Yetişkinler için yukarıda basit bir tanımını yaptığımız masa,  emeklemeye yeni başlamış, dün bir bu gün iki ilk adımlarını atan ya da dört beş yaşını bulan çocuklar için ne peki.

Onlara mı soralım.

Sormaya gerek yok, yetişkinler olarak biz başta anne ve babalar, öğretmenler eğitim bakanlıkları, amca hala, dayı teyzeler olarak gözlem yapalım.

Çocuklar için masa altına girilecek bir şeydir en önce, altına girip de yalnızlaşacağı, kendini içgüdüsel olarak korumaya alacağı bir şey.

İş çocukla çocuk olmayı bilmekte.

Çocukla çocuk olmayı başaran ve alışkanlık haline getiren yetişkinler ile yerlerde sürünen ilköğretim eğitimini sürüklediğimiz berbat durumdan çıkararak, çocuklarımızı çocukluklarını alabildiğince yaşayacakları bir ilkokul dönemine kavuşturabiliriz.

Bütün öğretmenler ve müdürler dahi bakanlıklar,  söyleyin bakalım, öğrencilerin çok sevdiği ziller hangi ziller, derse, sınıfa çağıran ziller mi yoksa teneffüs vaktini müjdeleyenler mi.

En çok sevdikleri zil ise niye paydos zili.

Bir düşünelim hep beraber, onlarca yüzlerce arkadaşı olduğu okulunda en sevdiği zil niye paydos zili çocukların.

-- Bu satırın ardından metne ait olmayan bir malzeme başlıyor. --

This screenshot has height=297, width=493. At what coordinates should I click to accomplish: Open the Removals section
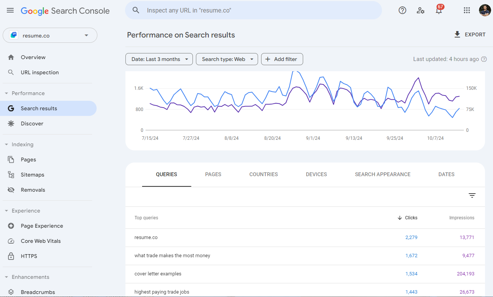(x=32, y=189)
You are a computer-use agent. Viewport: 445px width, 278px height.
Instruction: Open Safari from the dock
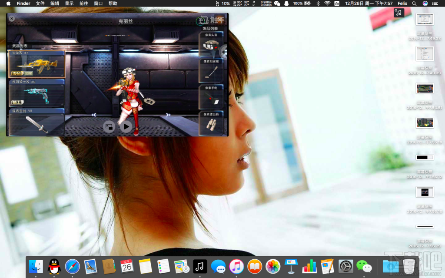pos(72,266)
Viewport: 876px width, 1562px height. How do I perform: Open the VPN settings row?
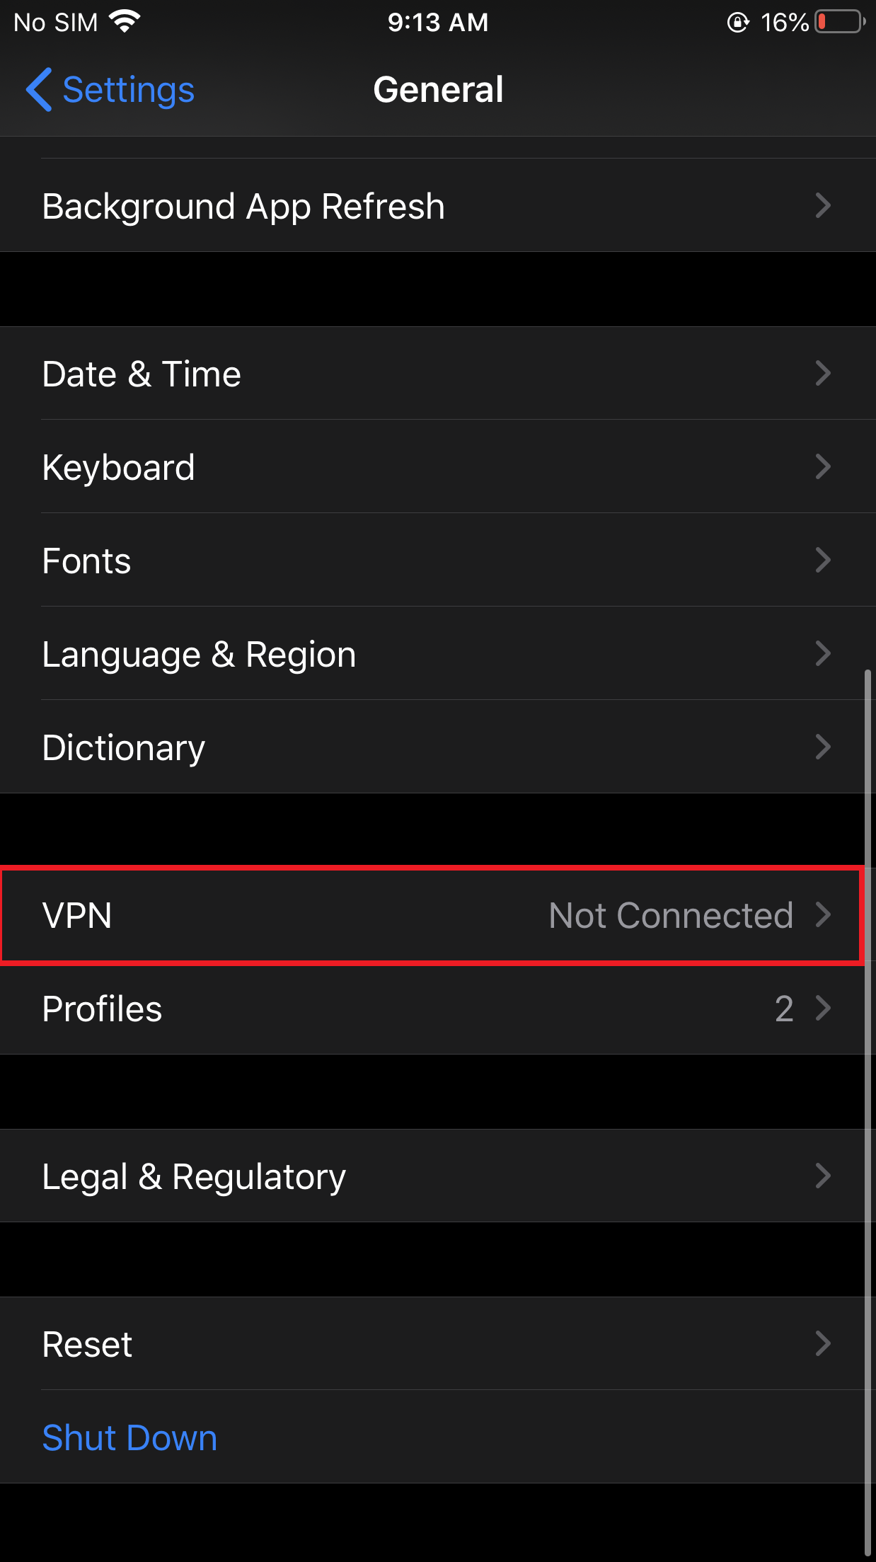point(76,916)
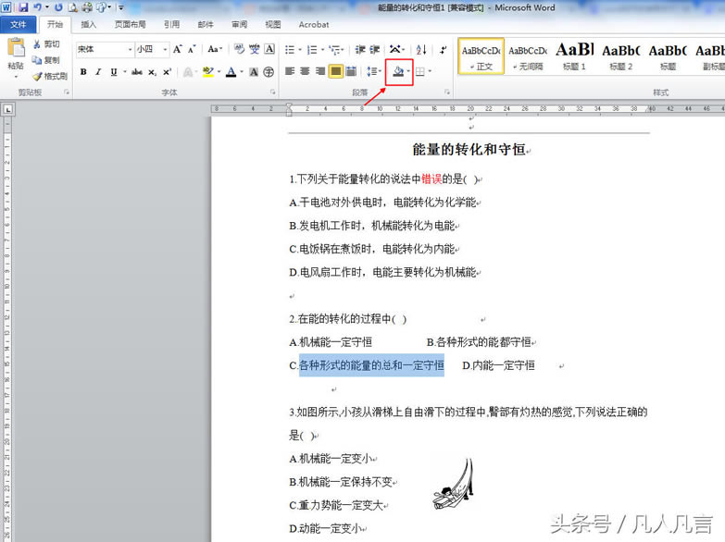Click the subscript icon
Image resolution: width=725 pixels, height=542 pixels.
click(153, 72)
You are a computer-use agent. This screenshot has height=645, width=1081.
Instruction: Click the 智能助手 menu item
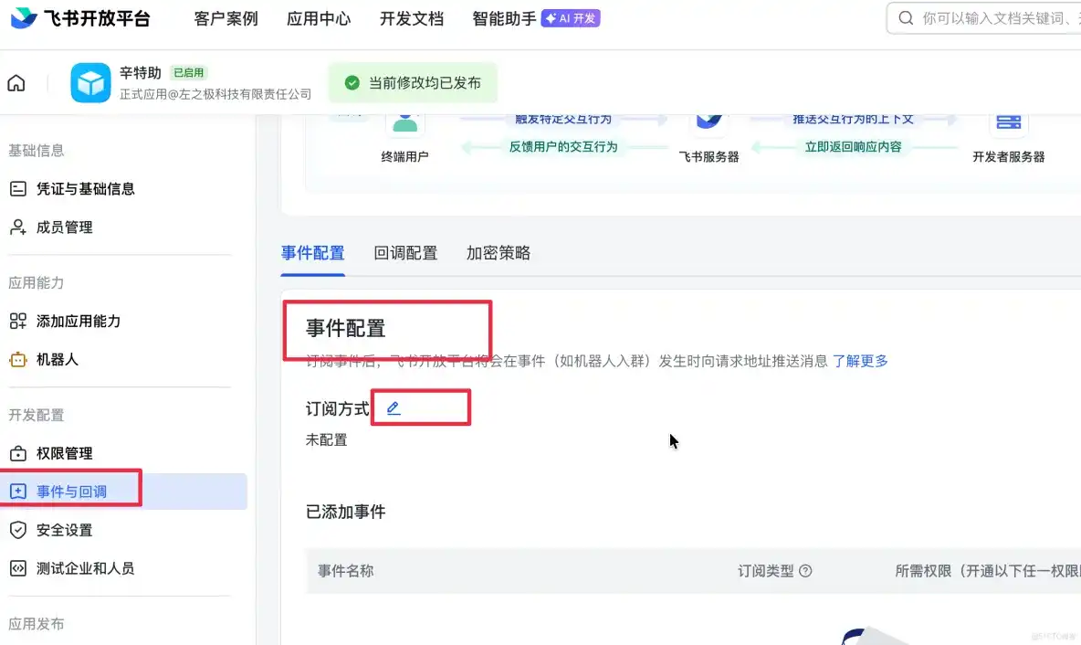502,17
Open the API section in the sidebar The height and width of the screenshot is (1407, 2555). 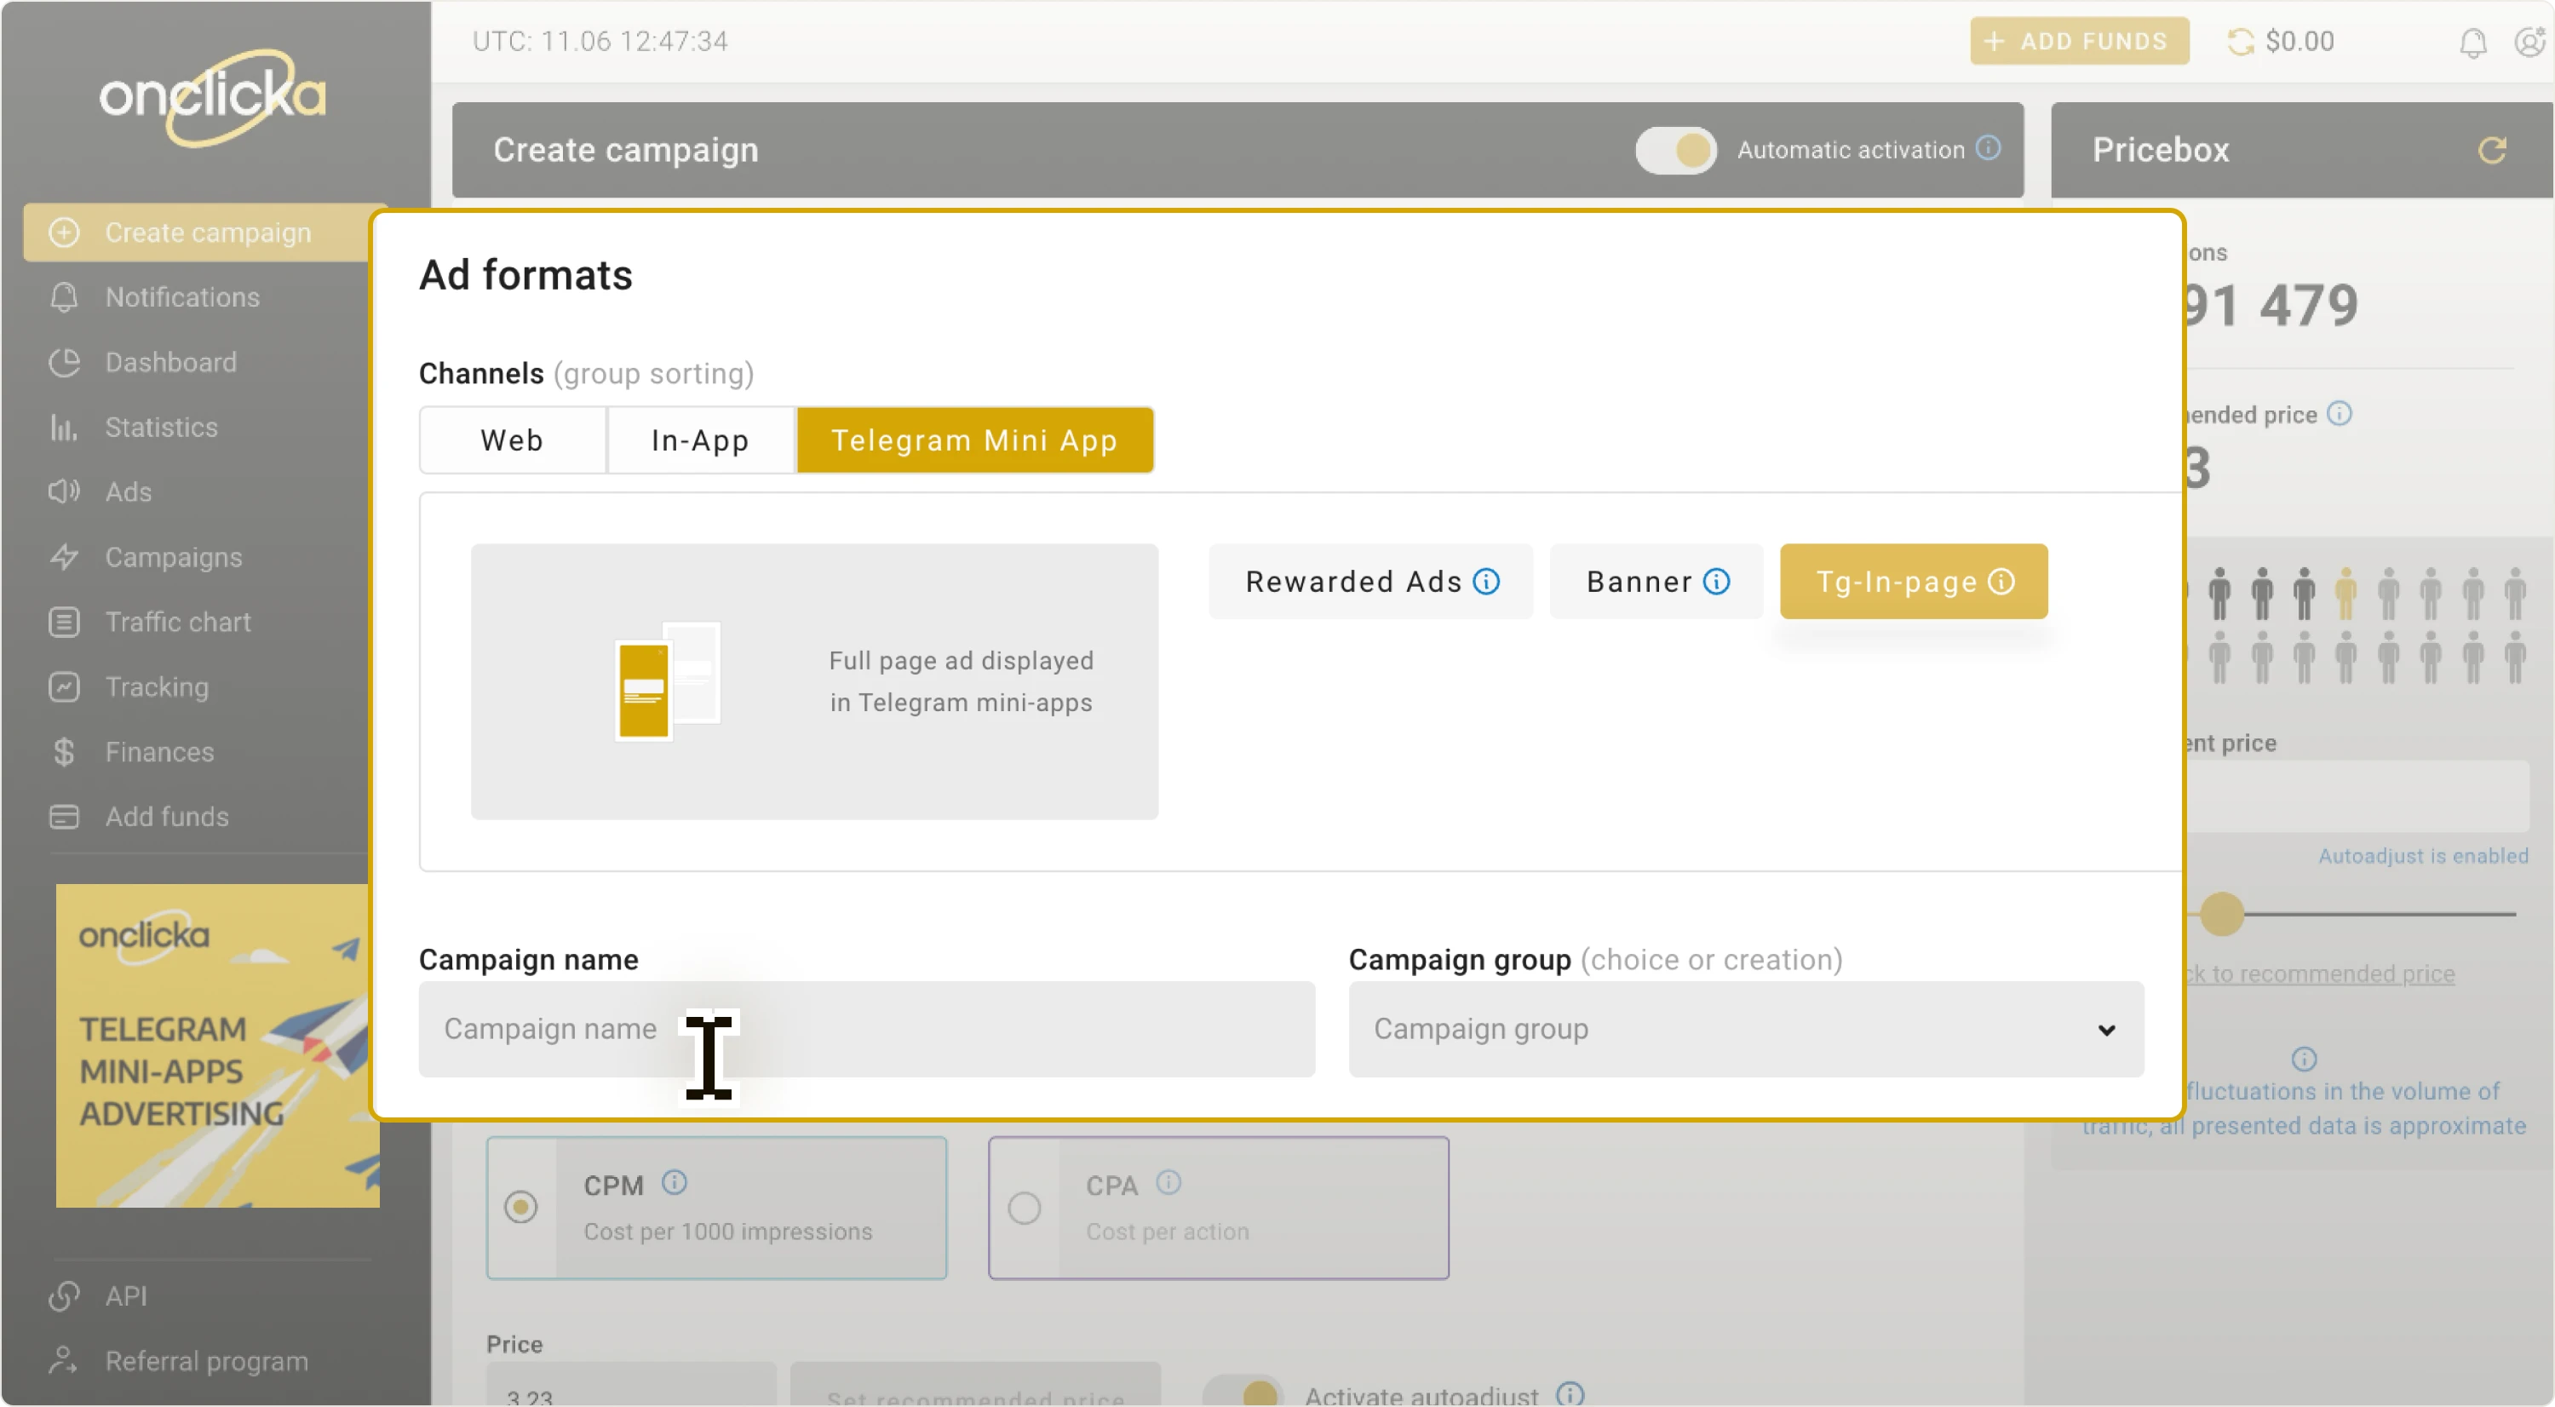tap(125, 1296)
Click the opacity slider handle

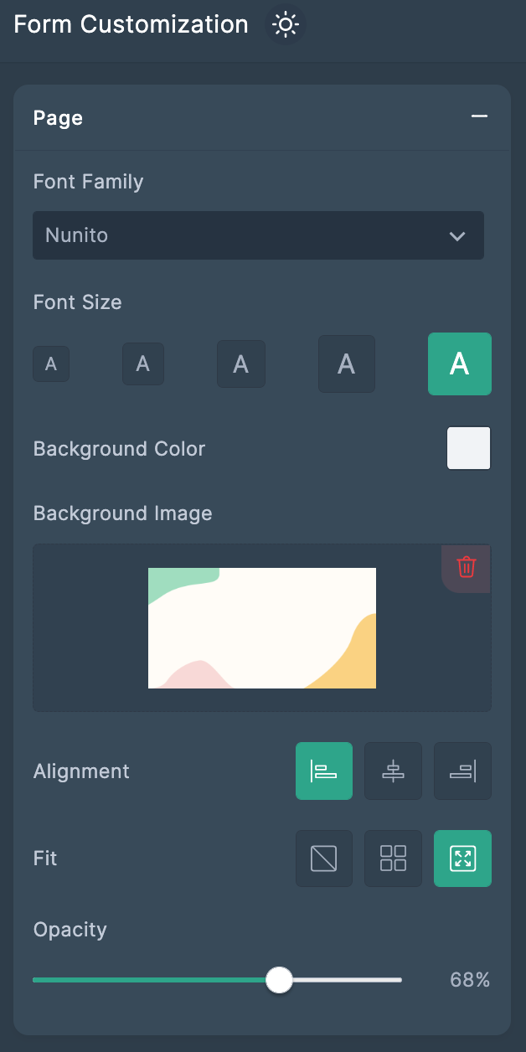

Ne yapıyoruz çocuklarımıza da okuldan boşalmayı seviyorlar en çok.

A öğretmen,  sen dikkatini kaç dakika süreyle bir nokta ya da konu üzerinde toplayabilirsin de çocuklardan 40 – 45 dakika dikkatlerini bir konu üzerinde toplamasını, odaklamasını bekliyorsun. 15 dakika ders 25 dakika teneffüs üzerine düşünmeli.

Bildiği cevabı şak diye söyleyince öğrenci,  parmak kaldırmadan, izin almadan verilen cevapları kabul etmiyorum demesi bir öğretmenin, öğrencilerine nasıl sonuçlar yaratır hiç düşündün mü a öğretmen.

İki iki daha kaç eder diye sormuşsun, dört deyince bilen çocuk, senden izin almadan bildi söyledi diye niye kızıyorsun.

Bildiği, en iyi bildiği cevapları vermek, bildiği şeyleri söylemek için ‘ İZİN ’ alması gerektiğini dayatmak küçük, küçücük insanlara ne manaya gider a muallim, a talim terbiye dairesi,  a hazreti müfredat ve a nazır.

Çocukla çocuk olun ve sesli kahkahalı şenlikli oyunlu dersliklere öncülük edin. Bir de biraz düşünün ne demektir okul öncesi eğitim diye.

Okula gitme, eğitime alınma yaşı düşürüldükçe neler gelir çocukluğun başına.